Progress continues on all floors.  Most notable to the naked eye is the advance of the elevator shafts.  Where a month ago there had been a gaping watch-your-step hole between top and bottom of the building, now the masonry is in place and you can see where the elevators will be.  Electrical conduit, piping, flooring, ceilings – all are in play.  Outside the south moat is filled in and covered, while the east moat is ready for its next step after they finished burying a giant water holding tank below the level of the old moat.  That tank is designed to have rainwater funneled to it in our summer downpours, then it’s open at the bottom to allow the water to return naturally to the aquifer.  Arizona’s a little short on storm sewer systems so other means need to be found.  (I used to spend a fair amount of time in Qatar in my old life, so I noticed that most of their schools and public buildings were closed for two days this week because they got a year’s rain – 2.5 inches – in one day and there were no drains to handle it and plenty of road underpasses to fill up.)

Photo of the roof of Hayden Library, showing the masonry for the top of the new elevator shafts in a sea of solar panels.
The roof of Hayden, showing the top of the new elevator shaft peaking out in the sea of solar panels.
We also had a chance this month to see the forest of solar cells on the roof of Hayden, still in operation and staying in operation for the whole duration of the project except one weekend when the electrical equipment they connect to will need to be moved.

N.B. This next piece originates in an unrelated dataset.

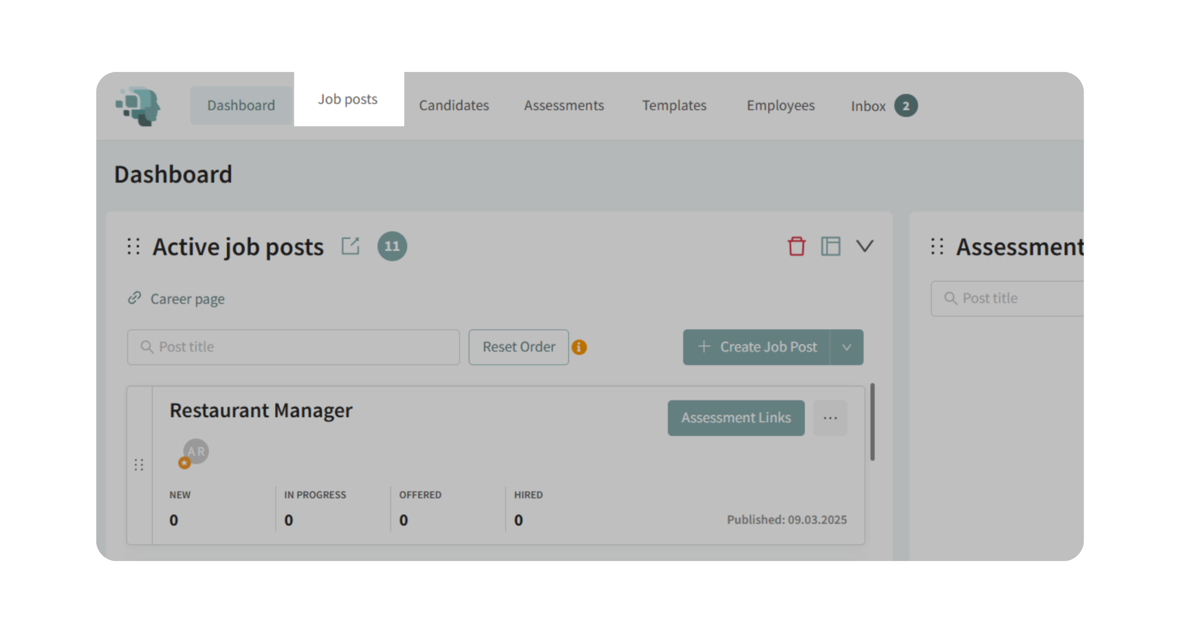Click the Assessment Links button
The image size is (1180, 633).
(736, 418)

Best news of all is a change in design.  You may remember that on the north side of Hayden there have been three levels of paving.  At the bottom was the library moat, at the top the walkway passing between Hayden and the Social Science building.  But between, there was a weird half-level walkway with rough stone planters and the occasional uncomfortable bench.  That level will now be brought up to grade level, the paving all redone of course, and so that with the old walkway will give a much wider space, a plaza of its own, facilitating foot traffic but also, on the shadiest side of the building, allowing another outdoor space sure to be popular with staff and students.  The north moat will remain, probably to be called a plaza as well, with an entrance to the building at the old upper concourse level, so that end of the building will be much livelier and better traveled than ever.

And they’re ahead of schedule, at least a little.